What to produce
Reproduce the records below in their entirety, exactly as shown.

Material for this exercise
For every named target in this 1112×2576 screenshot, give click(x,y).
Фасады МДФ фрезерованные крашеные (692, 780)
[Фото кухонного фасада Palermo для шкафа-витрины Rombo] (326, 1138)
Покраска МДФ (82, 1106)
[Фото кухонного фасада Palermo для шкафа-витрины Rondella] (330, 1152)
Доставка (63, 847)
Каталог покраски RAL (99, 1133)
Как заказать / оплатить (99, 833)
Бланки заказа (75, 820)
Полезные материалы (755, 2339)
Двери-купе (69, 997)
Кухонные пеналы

Response to this exercise
For every named target in this 1112×2576 screenshot, give click(x,y).
Фасады МДФ фрезерованные крашеные (692, 780)
[Фото кухонного фасада Palermo для шкафа-витрины Rombo] (326, 1138)
Покраска МДФ (82, 1106)
[Фото кухонного фасада Palermo для шкафа-витрины Rondella] (330, 1152)
Доставка (63, 847)
Каталог покраски RAL (99, 1133)
Как заказать / оплатить (99, 833)
Бланки заказа (75, 820)
Полезные материалы (755, 2339)
Двери-купе (69, 997)
Кухонные пеналы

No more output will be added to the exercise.